WHAT YOU SHOULD DO. Without the pictures, write out all the lines below exactly as they appear.

Stored data entries:
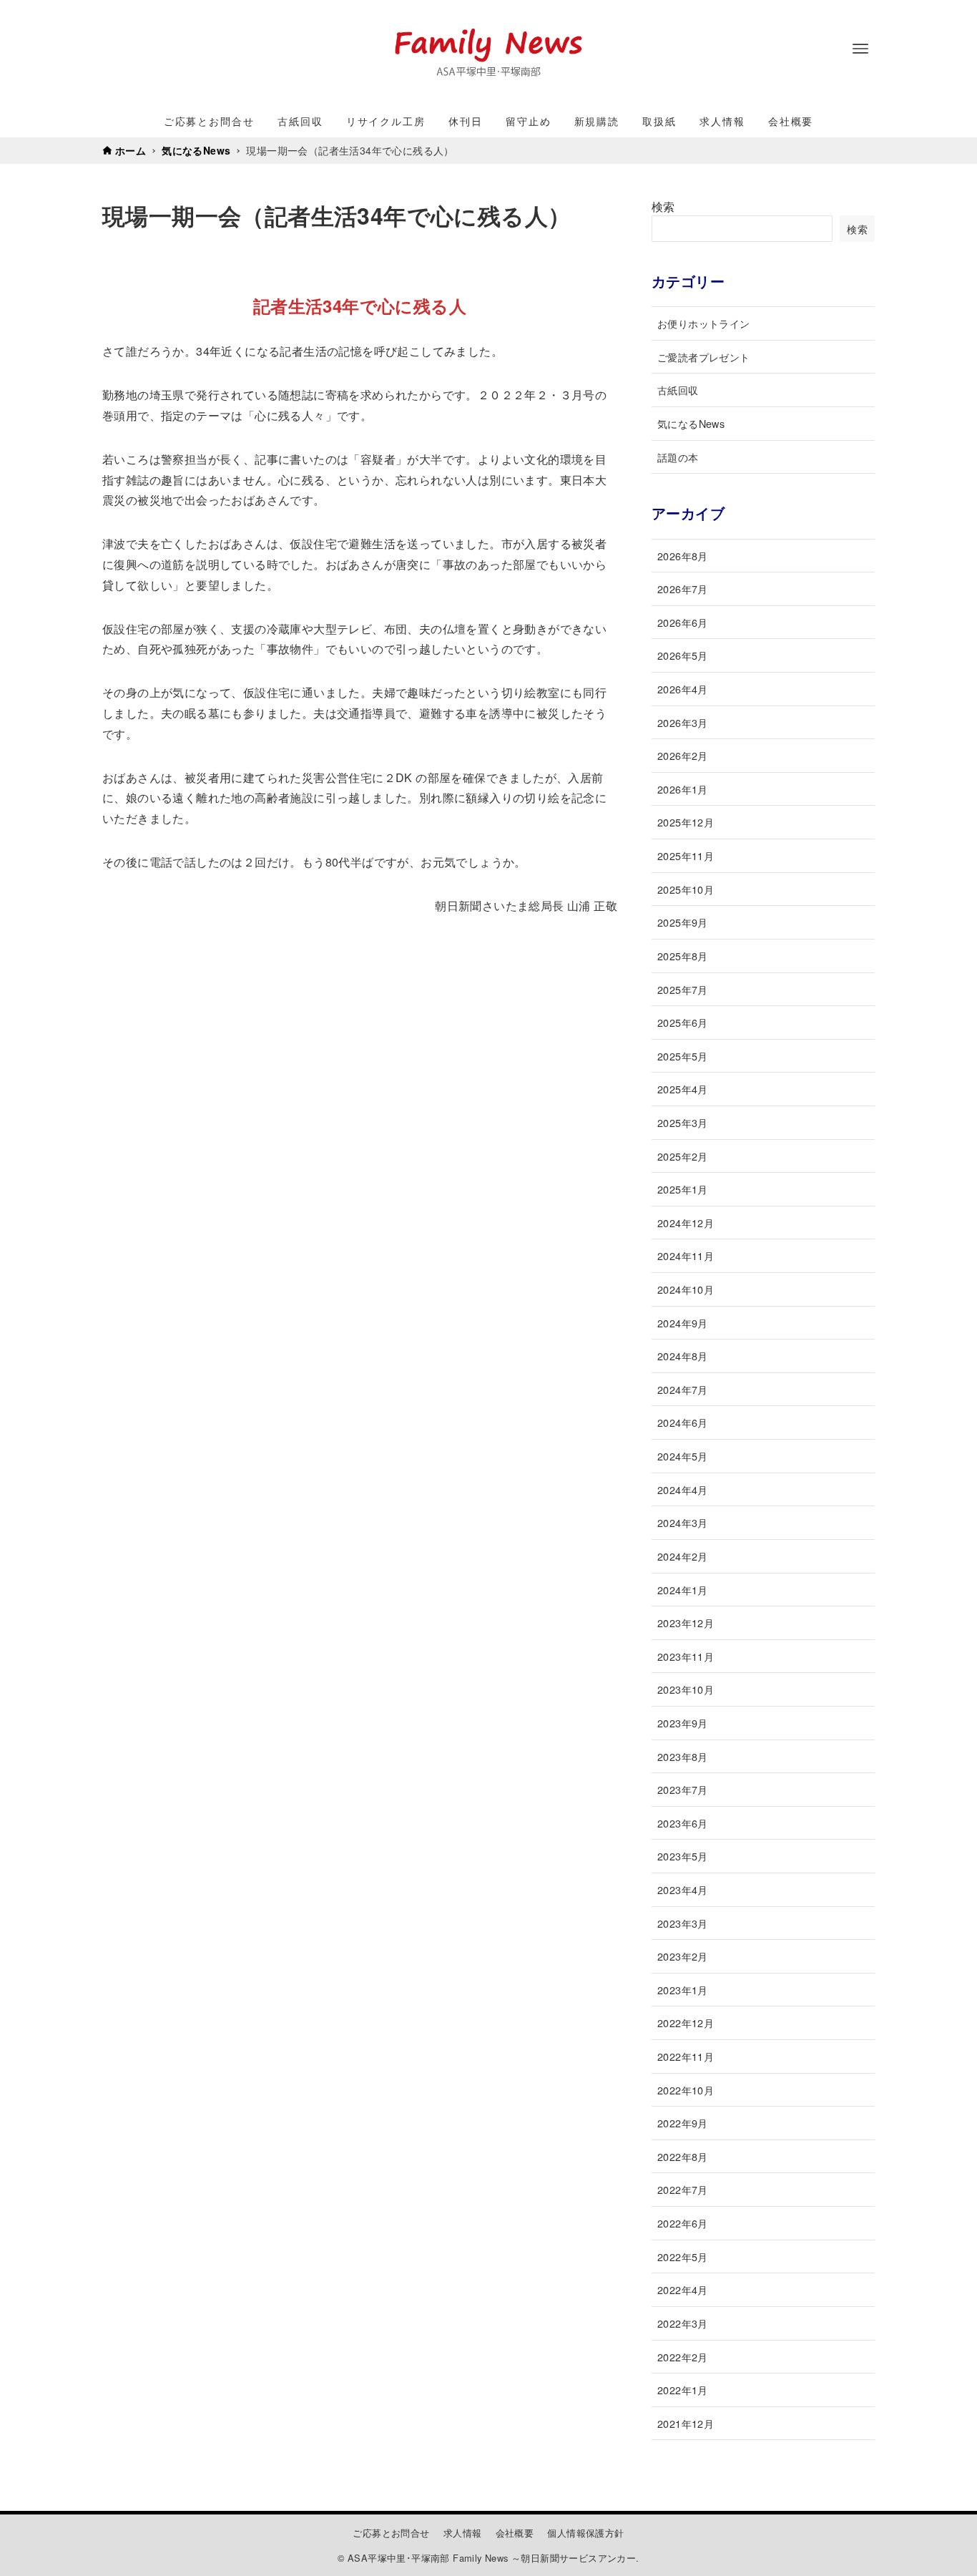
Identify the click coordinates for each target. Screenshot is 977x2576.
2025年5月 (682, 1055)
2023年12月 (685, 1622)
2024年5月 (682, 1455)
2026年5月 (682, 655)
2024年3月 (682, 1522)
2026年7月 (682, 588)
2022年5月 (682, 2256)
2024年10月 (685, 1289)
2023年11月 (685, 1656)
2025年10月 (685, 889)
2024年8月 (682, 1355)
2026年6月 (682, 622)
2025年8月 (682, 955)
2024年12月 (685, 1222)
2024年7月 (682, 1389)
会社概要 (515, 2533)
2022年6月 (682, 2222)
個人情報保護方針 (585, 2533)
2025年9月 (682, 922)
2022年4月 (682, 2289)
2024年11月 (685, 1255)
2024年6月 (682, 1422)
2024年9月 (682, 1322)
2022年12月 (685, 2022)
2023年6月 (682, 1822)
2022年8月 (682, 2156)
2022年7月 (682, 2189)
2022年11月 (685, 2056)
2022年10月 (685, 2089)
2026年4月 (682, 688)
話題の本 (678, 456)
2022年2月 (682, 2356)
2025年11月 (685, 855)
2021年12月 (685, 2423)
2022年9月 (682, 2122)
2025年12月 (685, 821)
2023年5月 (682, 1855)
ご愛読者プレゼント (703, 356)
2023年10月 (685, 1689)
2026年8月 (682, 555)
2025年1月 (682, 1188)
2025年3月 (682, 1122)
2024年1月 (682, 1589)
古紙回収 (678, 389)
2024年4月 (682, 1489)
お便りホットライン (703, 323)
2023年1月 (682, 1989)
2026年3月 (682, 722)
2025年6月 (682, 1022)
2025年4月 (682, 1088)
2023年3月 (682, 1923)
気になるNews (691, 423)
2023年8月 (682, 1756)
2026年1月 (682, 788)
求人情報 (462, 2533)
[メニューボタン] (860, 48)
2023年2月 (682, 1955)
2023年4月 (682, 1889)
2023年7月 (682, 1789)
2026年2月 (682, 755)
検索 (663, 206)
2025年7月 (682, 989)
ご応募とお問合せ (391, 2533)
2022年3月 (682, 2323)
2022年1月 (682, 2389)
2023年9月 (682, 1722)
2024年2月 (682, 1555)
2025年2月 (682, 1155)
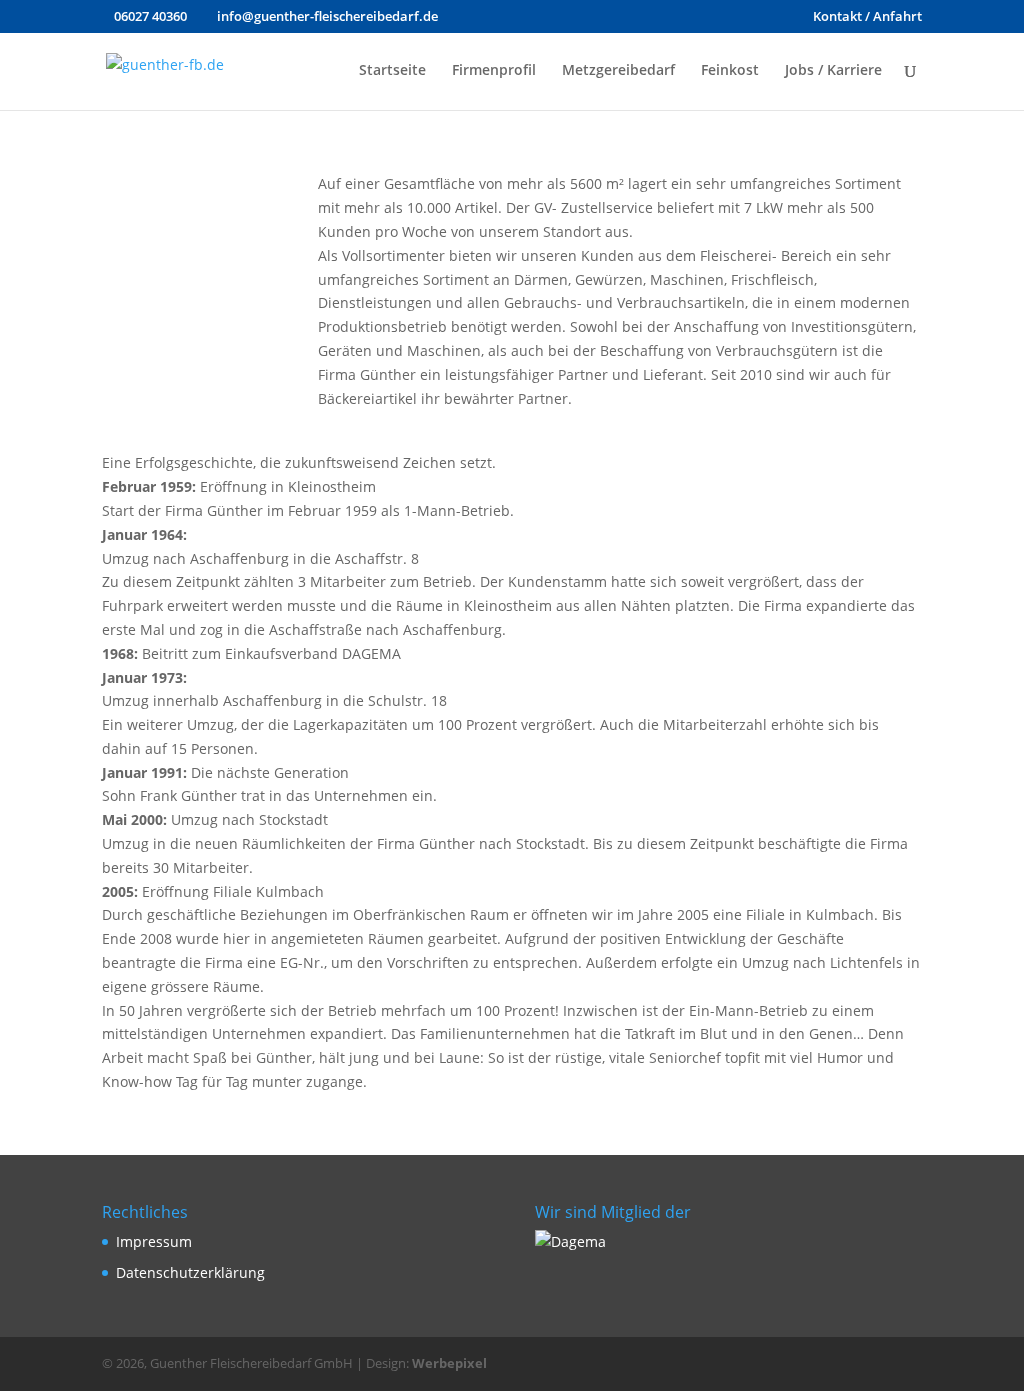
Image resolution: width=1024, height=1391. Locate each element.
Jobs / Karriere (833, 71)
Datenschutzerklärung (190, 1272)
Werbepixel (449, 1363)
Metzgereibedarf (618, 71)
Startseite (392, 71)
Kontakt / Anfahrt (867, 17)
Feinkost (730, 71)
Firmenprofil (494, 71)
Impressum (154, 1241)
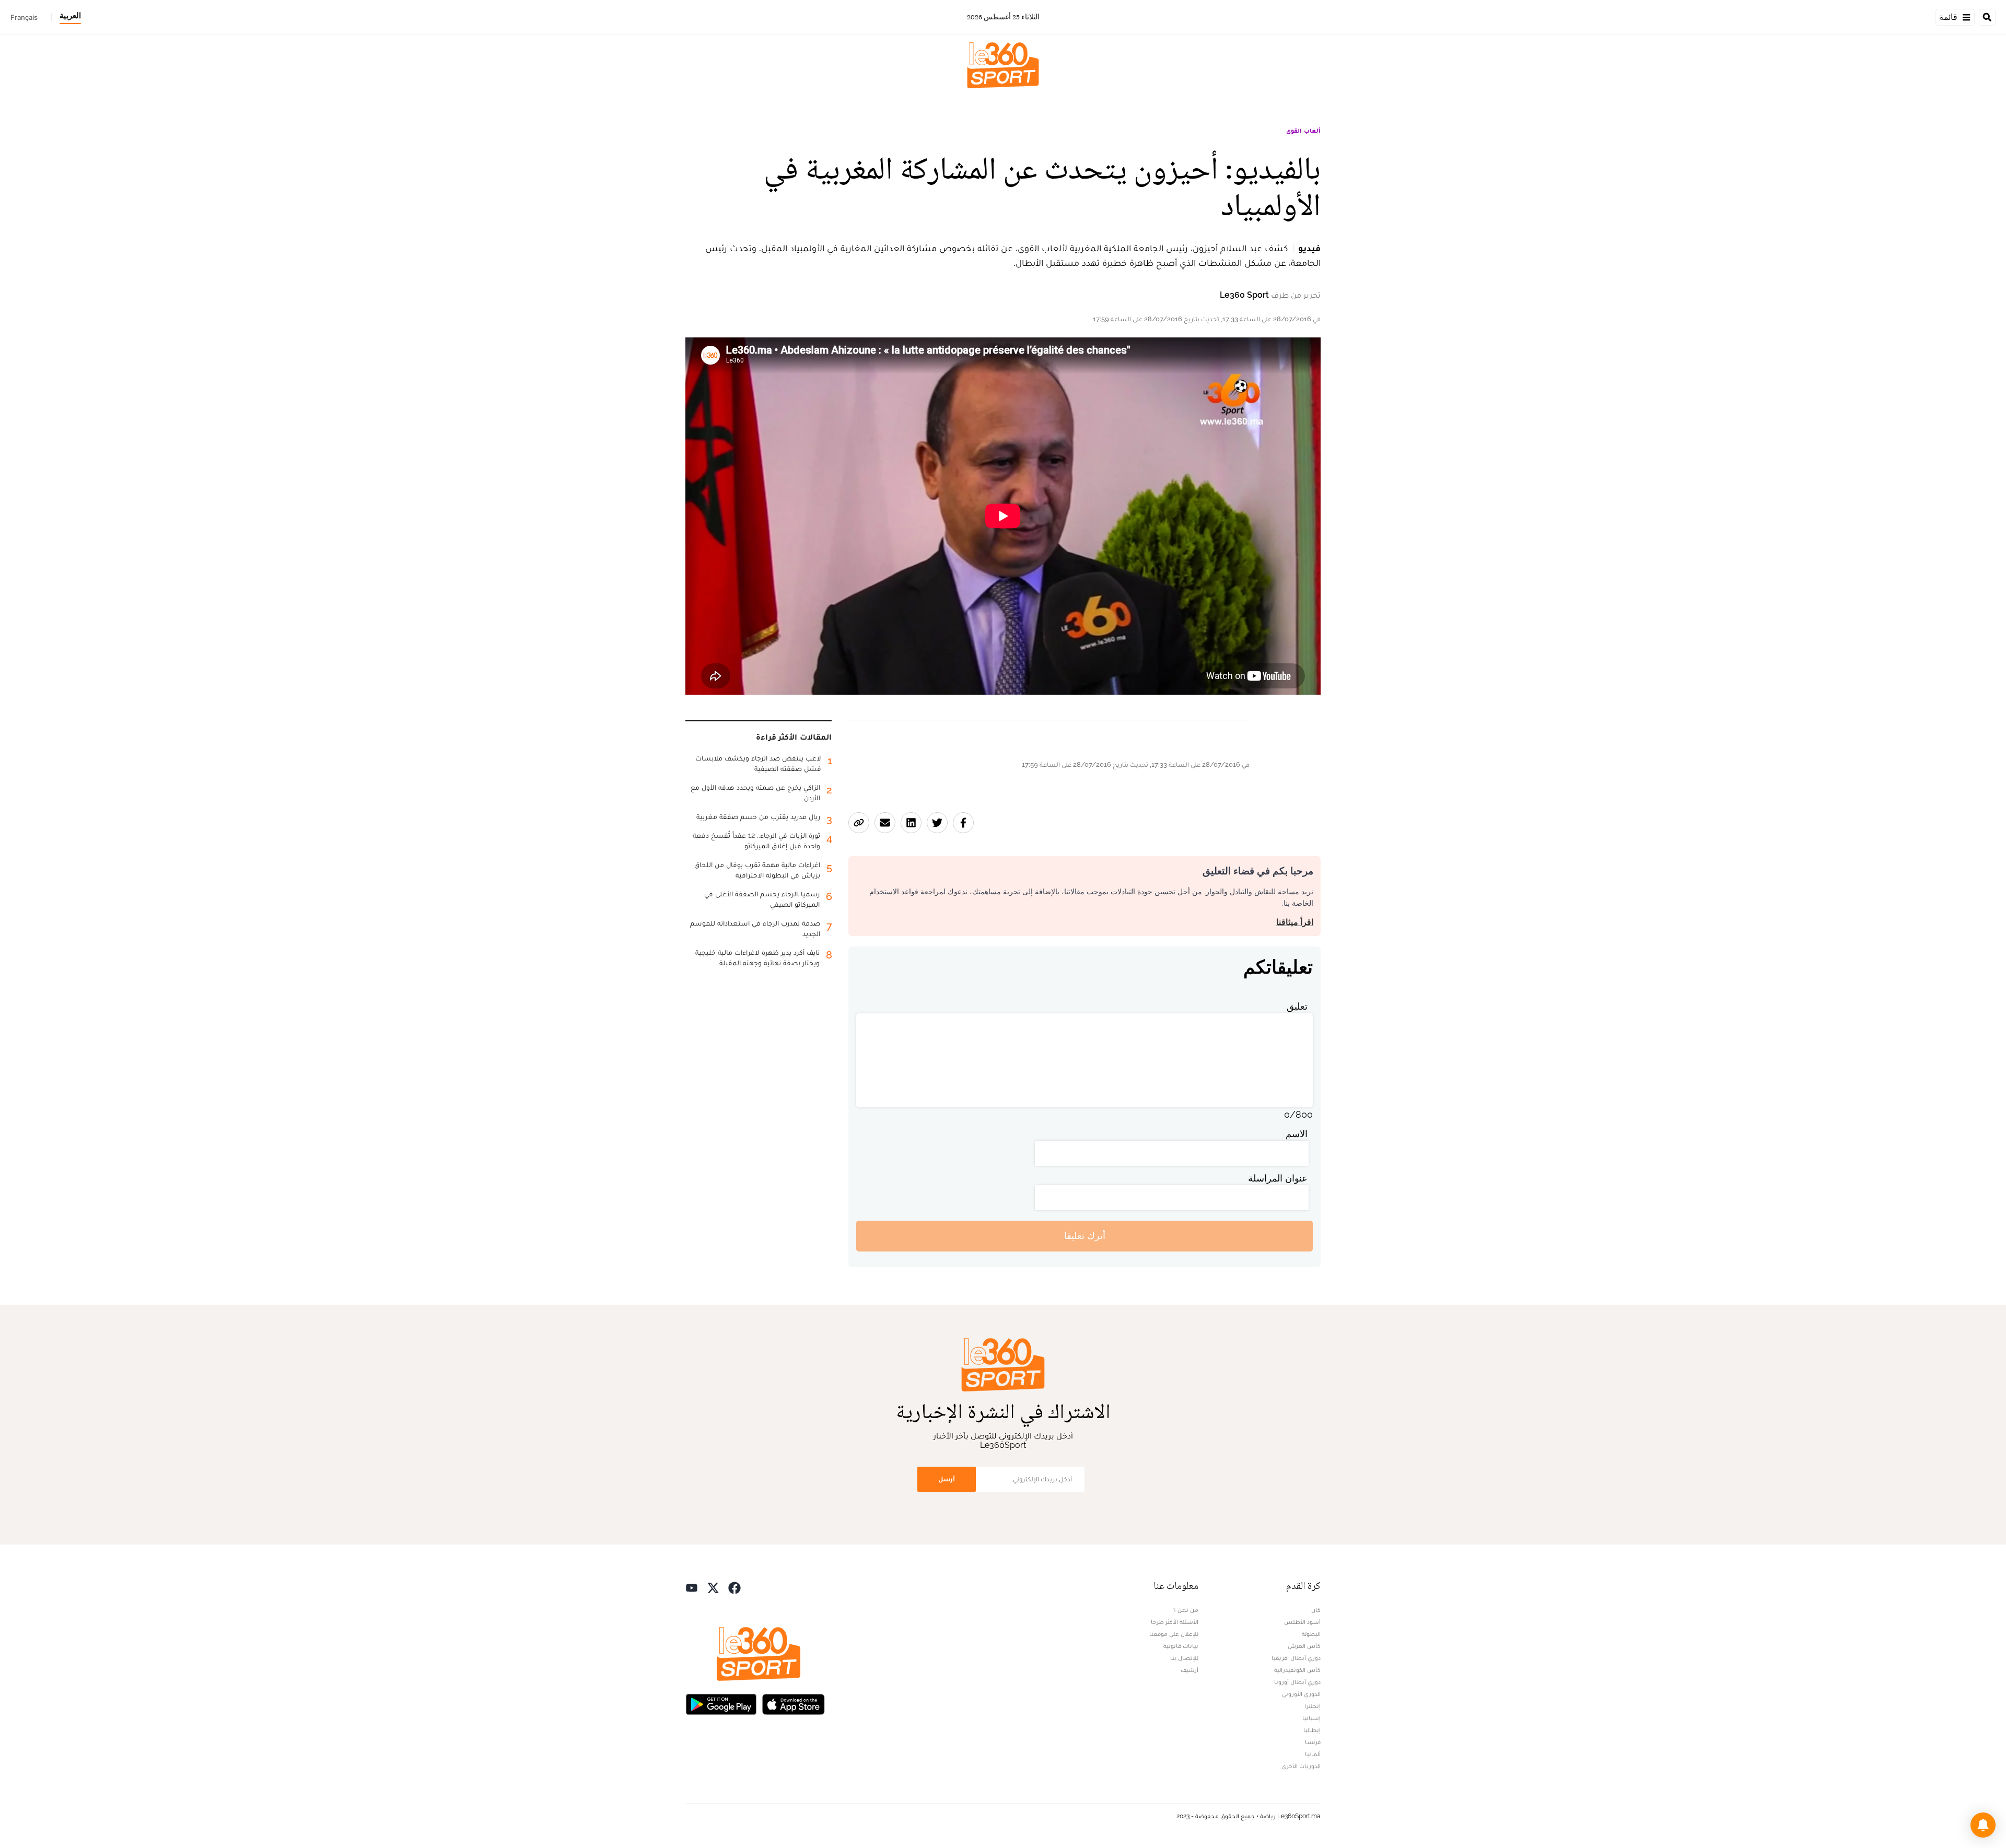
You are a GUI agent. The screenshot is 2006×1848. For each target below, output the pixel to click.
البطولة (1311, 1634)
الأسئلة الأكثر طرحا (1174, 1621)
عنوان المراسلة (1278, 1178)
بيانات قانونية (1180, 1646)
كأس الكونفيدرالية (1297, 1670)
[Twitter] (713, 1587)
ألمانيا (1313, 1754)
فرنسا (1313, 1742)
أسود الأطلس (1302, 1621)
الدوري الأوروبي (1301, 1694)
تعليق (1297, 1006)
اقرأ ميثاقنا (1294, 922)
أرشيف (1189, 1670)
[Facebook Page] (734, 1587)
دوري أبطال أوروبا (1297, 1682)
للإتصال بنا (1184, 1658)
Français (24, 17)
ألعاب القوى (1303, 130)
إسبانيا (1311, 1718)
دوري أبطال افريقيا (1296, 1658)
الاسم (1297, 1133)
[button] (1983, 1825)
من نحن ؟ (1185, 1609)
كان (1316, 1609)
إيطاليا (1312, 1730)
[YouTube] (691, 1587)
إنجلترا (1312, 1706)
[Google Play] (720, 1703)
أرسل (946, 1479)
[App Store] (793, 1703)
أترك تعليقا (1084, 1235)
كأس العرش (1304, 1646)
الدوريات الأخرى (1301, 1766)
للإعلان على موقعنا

SOLUTION BELOW.
Identify the click coordinates for each target. Screenshot is 977x2576.
2025年5月 (682, 1055)
2023年12月 (685, 1622)
2024年5月 (682, 1455)
2026年5月 (682, 655)
2024年3月 (682, 1522)
2026年7月 (682, 588)
2022年5月 (682, 2256)
2024年10月 (685, 1289)
2023年11月 (685, 1656)
2025年10月 (685, 889)
2024年8月 (682, 1355)
2026年6月 (682, 622)
2025年8月 (682, 955)
2024年12月 (685, 1222)
2024年7月 (682, 1389)
会社概要 (515, 2533)
2022年6月 (682, 2222)
個人情報保護方針 (585, 2533)
2025年9月 (682, 922)
2022年4月 (682, 2289)
2024年11月 (685, 1255)
2024年6月 (682, 1422)
2024年9月 (682, 1322)
2022年12月 (685, 2022)
2023年6月 (682, 1822)
2022年8月 (682, 2156)
2022年7月 (682, 2189)
2022年11月 (685, 2056)
2022年10月 (685, 2089)
2026年4月 (682, 688)
話題の本 (678, 456)
2022年2月 (682, 2356)
2025年11月 (685, 855)
2021年12月 (685, 2423)
2022年9月 (682, 2122)
2025年12月 (685, 821)
2023年5月 (682, 1855)
ご愛読者プレゼント (703, 356)
2023年10月 (685, 1689)
2026年8月 (682, 555)
2025年1月 (682, 1188)
2025年3月 (682, 1122)
2024年1月 (682, 1589)
古紙回収 (678, 389)
2024年4月 (682, 1489)
お便りホットライン (703, 323)
2023年1月 (682, 1989)
2026年3月 (682, 722)
2025年6月 (682, 1022)
2025年4月 (682, 1088)
2023年3月 (682, 1923)
気になるNews (691, 423)
2023年8月 (682, 1756)
2026年1月 (682, 788)
求人情報 (462, 2533)
[メニューボタン] (860, 48)
2023年2月 (682, 1955)
2023年4月 (682, 1889)
2023年7月 (682, 1789)
2026年2月 (682, 755)
検索 (663, 206)
2025年7月 (682, 989)
ご応募とお問合せ (391, 2533)
2022年3月 (682, 2323)
2022年1月 (682, 2389)
2023年9月 (682, 1722)
2024年2月 (682, 1555)
2025年2月 (682, 1155)
Image resolution: width=1024, height=1391. Locate each element.
Jobs / Karriere (833, 71)
Datenschutzerklärung (190, 1272)
Werbepixel (449, 1363)
Metzgereibedarf (618, 71)
Startseite (392, 71)
Kontakt / Anfahrt (867, 17)
Feinkost (730, 71)
Firmenprofil (494, 71)
Impressum (154, 1241)
You are a GUI agent. The screenshot is 2006×1848. For each target below, output the pixel to click.
البطولة (1311, 1634)
الأسئلة الأكثر طرحا (1174, 1621)
عنوان المراسلة (1278, 1178)
بيانات قانونية (1180, 1646)
كأس الكونفيدرالية (1297, 1670)
[Twitter] (713, 1587)
ألمانيا (1313, 1754)
فرنسا (1313, 1742)
أسود الأطلس (1302, 1621)
الدوري الأوروبي (1301, 1694)
تعليق (1297, 1006)
اقرأ ميثاقنا (1294, 922)
أرشيف (1189, 1670)
[Facebook Page] (734, 1587)
دوري أبطال أوروبا (1297, 1682)
للإتصال بنا (1184, 1658)
Français (24, 17)
ألعاب القوى (1303, 130)
إسبانيا (1311, 1718)
دوري أبطال افريقيا (1296, 1658)
الاسم (1297, 1133)
[button] (1983, 1825)
من نحن ؟ (1185, 1609)
كان (1316, 1609)
إيطاليا (1312, 1730)
[YouTube] (691, 1587)
إنجلترا (1312, 1706)
[Google Play] (720, 1703)
أرسل (946, 1479)
[App Store] (793, 1703)
أترك تعليقا (1084, 1235)
كأس العرش (1304, 1646)
الدوريات الأخرى (1301, 1766)
للإعلان على موقعنا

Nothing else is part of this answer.